Over the last few years, most of the conversation about Al Davis has centered on the questionable decisions he made and the direction in which he took the team. Many people blamed the Raiders fall from football prominence directly on Davis. A lot of this may be true, but Al Davis was also something else. He changed football in many ways and he did things that no one else had ever done. Football will miss Al Davis.
Al Davis fought the law and Davis won. In 1982, a six woman jury found in favor of the Raiders when they filed an anti-trust lawsuit against the NFL and the verdict was upheld when the Supreme Court refused to hear the case. Davis and the Raiders were allowed to move to Los Angeles WITHOUT the approval of the NFL owners. Davis and the Raiders went to court against the league more than half a dozen times over the years. They sued over the move. They sued over the legality of the NFL constitution. They sued Rams owner Georgia Frontiere over bugging her phone and conspiring to keep the Raiders out of LA.
Outside of the court actions, Al Davis eat, slept, lived and breathed football. He was a college coach at age 21. He was head coach of the Raiders at 33. At the age of 36, he was commissioner of the American Football League. By the age of 47, he was the majority owner of the Raiders.
Davis was the one who suggested that three NFL teams move to the AFL side of the board, Cleveland, Pittsburgh and Baltimore. They each did move and took 3 million dollars each to do so. Davis was not only the Raiders owner and general manager, but the defacto personel manager as well. He controlled all the decisions the team made on every level. He was at practices. He gave advice on the actual coaching.

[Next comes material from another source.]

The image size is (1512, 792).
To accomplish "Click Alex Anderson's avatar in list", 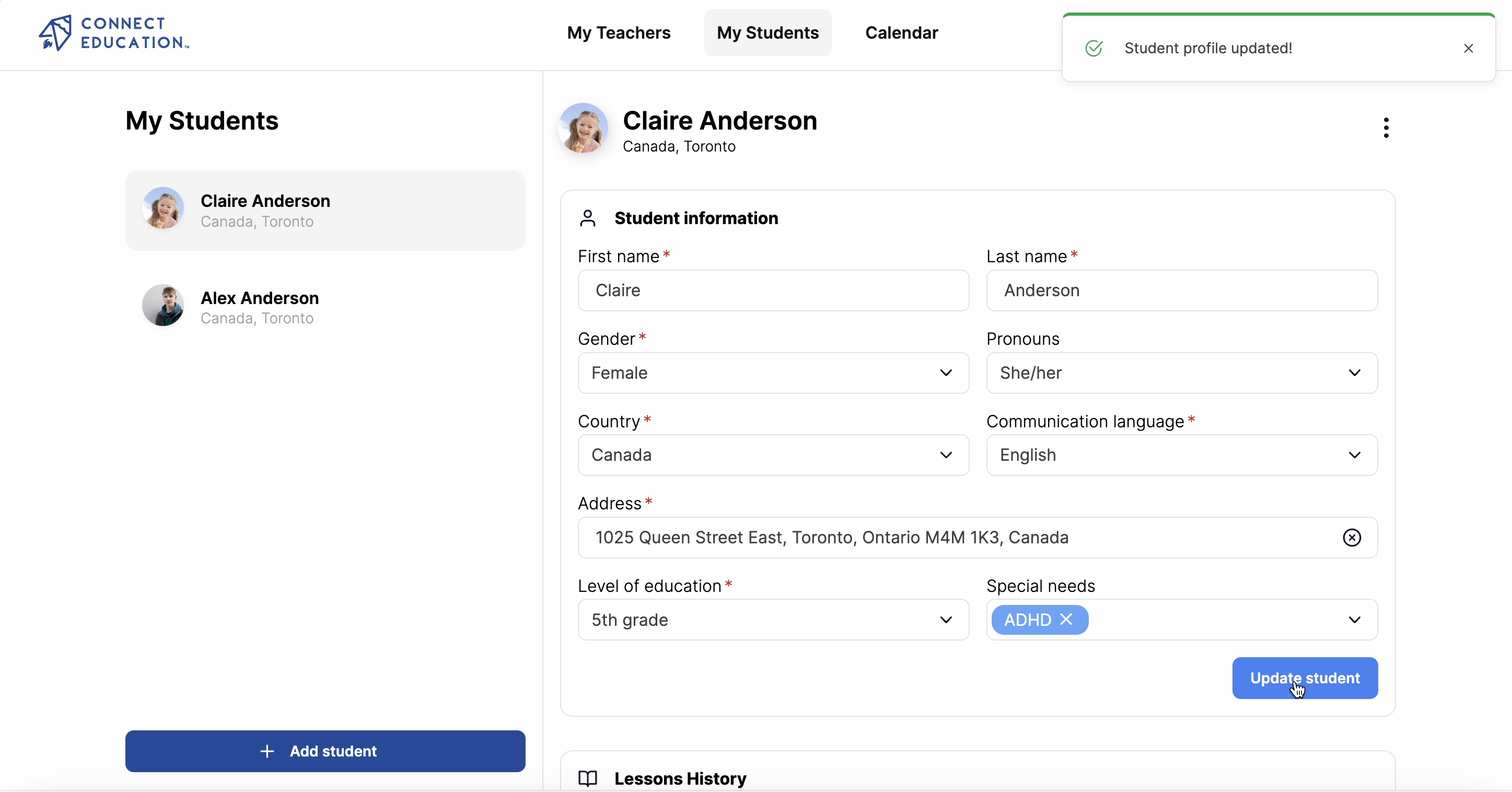I will 163,305.
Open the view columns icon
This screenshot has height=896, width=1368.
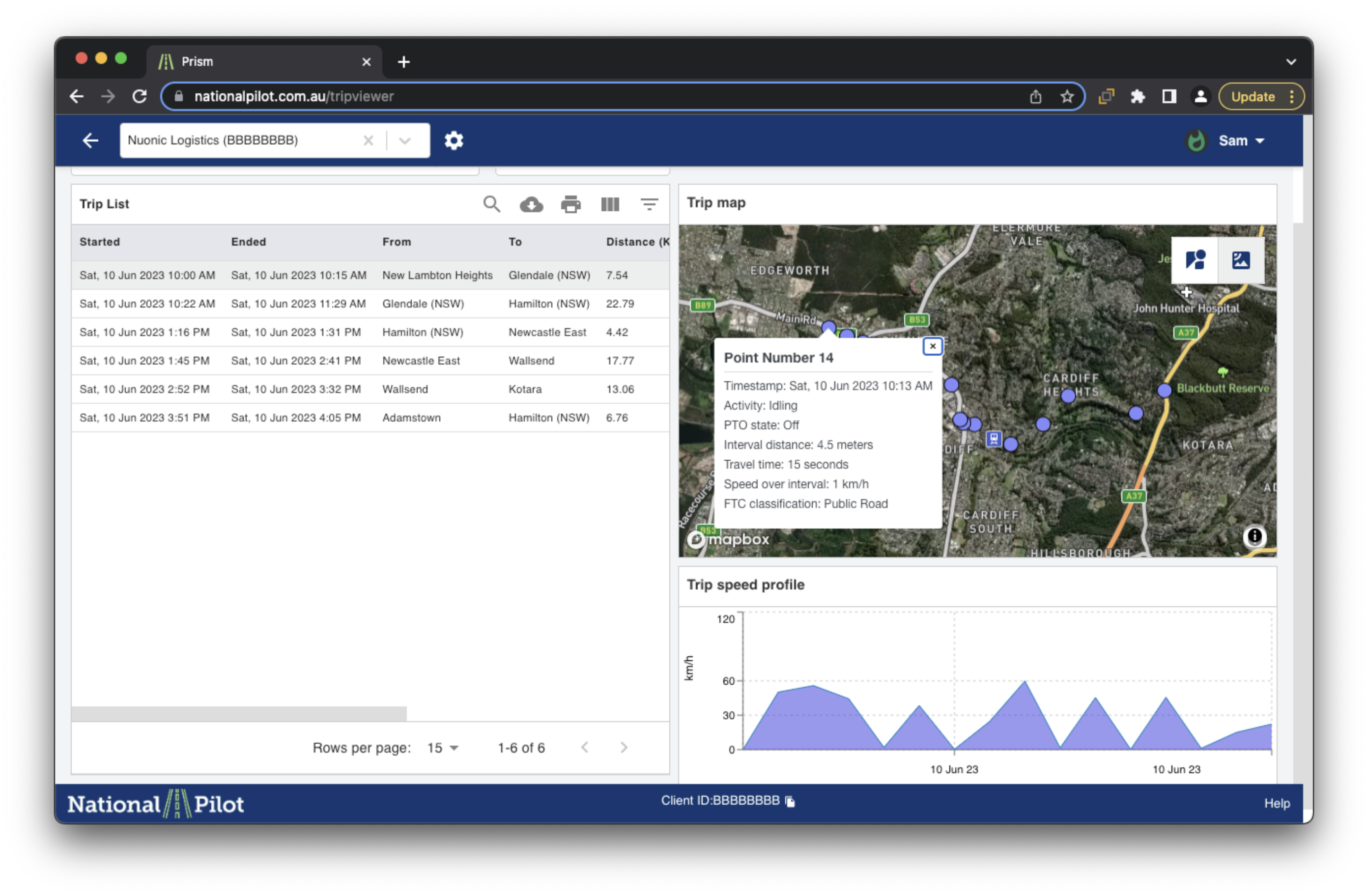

Al Davis was the Raiders from top to bottom.
From the mid 60s to the mid 80s, Davis and the Raiders made a reputation for themselves of finding and signing “outlaw” players. Those that other teams didn’t want. Those who were considered to play “dirtier” than others. Those that other teams considered troublemakers or perhaps having lesser abilities. But in the mid 90s when the NFL instituted the free agency/salary cap system that put an end to Davis’ ways of finding and signing these players.
Over the past several years, the Raiders and Davis have both declined. The Raiders have had several years with losing records and the Jamarcus Russell debacle was extremely devastating to the team as well. It seemed that as the team suffered so did Davis who had put his heart and soul into the franchise.
Whatever may be said of Davis now, one thing is certain, he changed football and he loved football and football will miss Al Davis.